The Northern Club, downtown Hart in 1908

Hart was a short-lived gold mining town located in the Mojave Desert, in San Bernardino County, California. It existed between 1908 and 1915, and was located on the northeastern edge of Lanfair Valley near the New York Mountains. The area is now in the Castle Mountains National Monument, administered by the National Park Service.

==History==
In late 1907, while a depression gripped the nation, three prospectors from Goldfield – James Hart and the brothers Bert and Clark Hitt – found pockets of rich gold ore in the Castle Mountains, approximately four miles south of the Barnwell & Searchlight Railroad.

The strike was touted as the "Second Goldfield bonanza". In early 1908, prospectors swarmed to the strike. During the next few months, 700 people arrived, a camp was established, a telephone line was strung to Barnwell, the weekly newspaper Enterprise started up, a voting precinct and justice-court township were created, and a post office were established.

By summer, Hart's 1,500 residents were served by the Norton House and Martin House Hotels, and the Star rooming house (flophouse). Other businesses included two general stores, (including the Hart-Gosney), the Ames Book and Cigar Store, a real-estate office, a candy store, two lumberyards, a bakery, eight saloons (including Hart and Hitt, C. Aguire, Arlington Club, Honest John, Oro Belle, and Northern Bar), and a brothel. There were telephone and telegraph services, and a water line.

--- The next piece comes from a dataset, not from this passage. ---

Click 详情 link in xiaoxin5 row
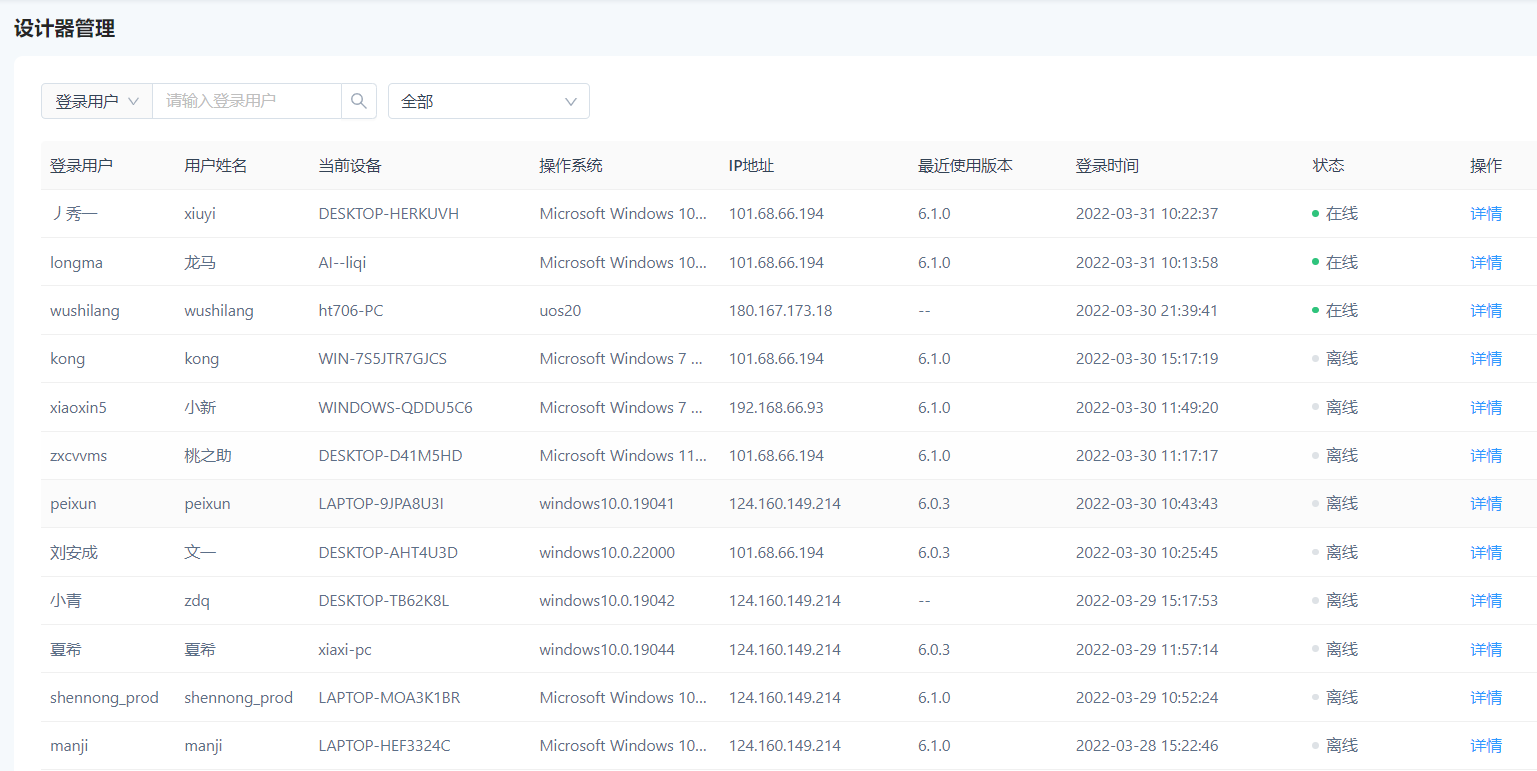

A miners' union was organized. A businessmen's league limited the sale of liquor, enforced police and fire regulations, and ousted gamblers and toughs.

Hart and Hitt's original claim was sold by their promoter, Will Foster, to the Oro Belle Mining Company of Duluth, Minnesota in 1908 for $100,000. The mine was never profitable and shut down permanently in 1918.

All the other mines had the same fate. The pockets of high-grade ore proved small, and mining declined as soon as 1909. The largest mine besides the Oro Belle was the Big Chief, originally called the Jumbo, also owned by the Hart brothers. A 10 Stamp mill was built at this mine. Other mines included the Twin Peaks, the Flyer, the Florence, the Zinc-Graf property, and the Todd Hunter lease.

The Enterprise and other businesses closed. A fire wiped out much of the business district (largely deserted); the leading mines suspended work and the miners’ union was disbanded. The court district and voting precinct were abolished, and the post office closed in late 1915.